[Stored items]
☆ ☆ ☆ ☆

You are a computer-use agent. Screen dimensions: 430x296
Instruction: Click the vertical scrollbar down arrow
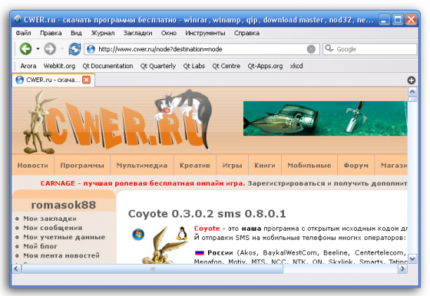click(412, 258)

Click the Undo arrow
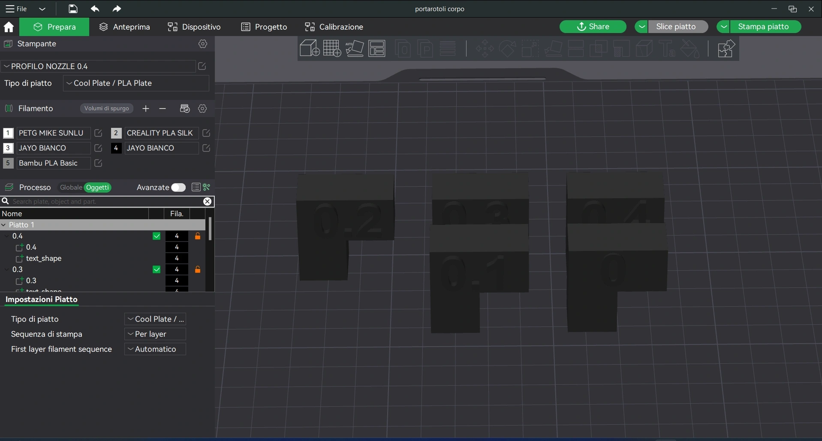coord(95,9)
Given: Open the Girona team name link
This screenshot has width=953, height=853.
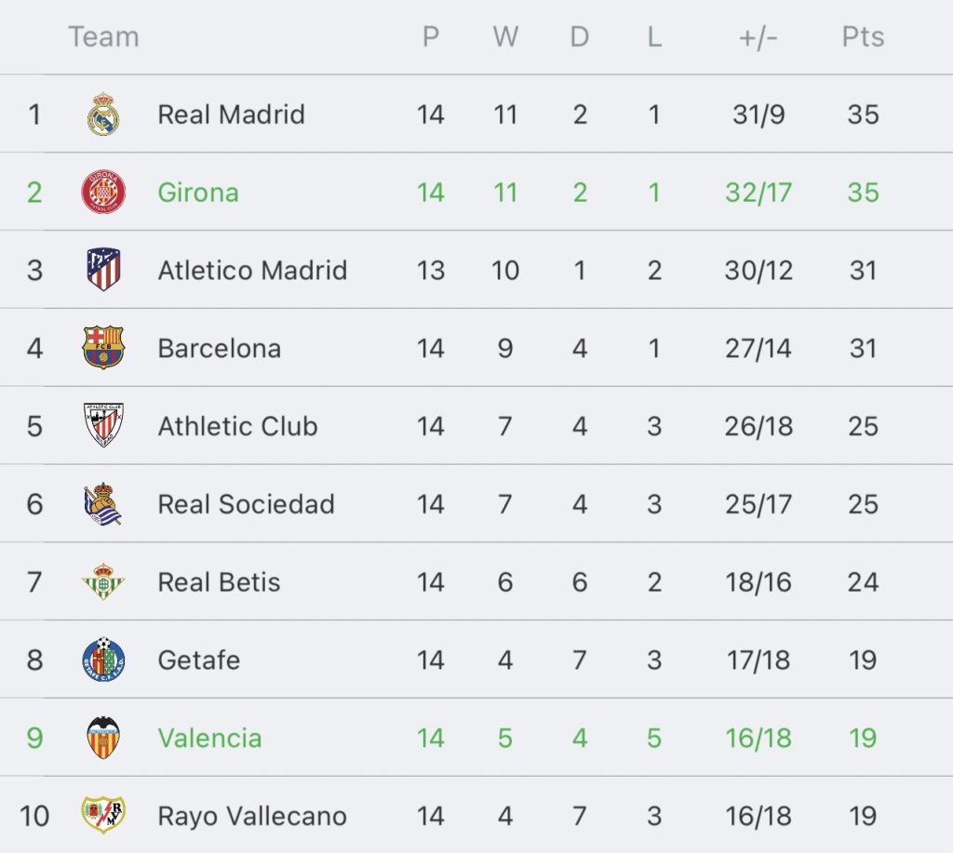Looking at the screenshot, I should coord(198,193).
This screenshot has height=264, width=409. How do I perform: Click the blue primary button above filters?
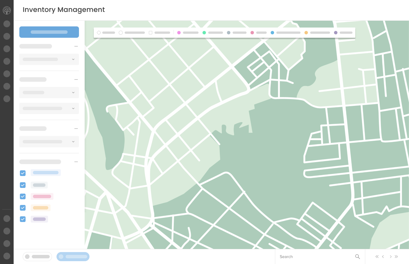click(49, 32)
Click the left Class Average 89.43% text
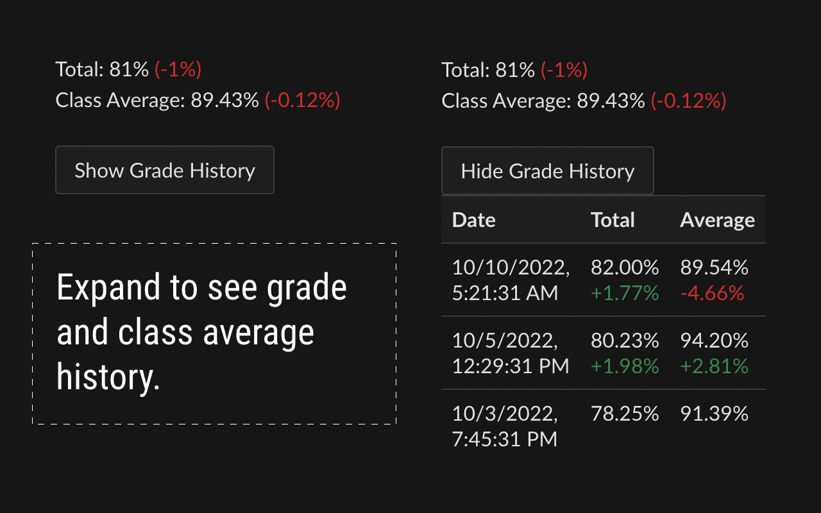This screenshot has height=513, width=821. [x=157, y=100]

☆ ☆ ☆ ☆

### WHAT THIS TASK INVOLVES
In your copy, include every record word for word but no pictures.

### SOLUTION BELOW
You are a computer-use agent. Screen dimensions: 430x296
Instruction: Click the vertical scrollbar down arrow
click(412, 258)

Click the Undo arrow
coord(95,9)
Given: Open the Girona team name link
This screenshot has width=953, height=853.
Looking at the screenshot, I should coord(198,193).
This screenshot has height=264, width=409. How do I perform: Click the blue primary button above filters?
click(49, 32)
Click the left Class Average 89.43% text
This screenshot has height=513, width=821. [x=157, y=100]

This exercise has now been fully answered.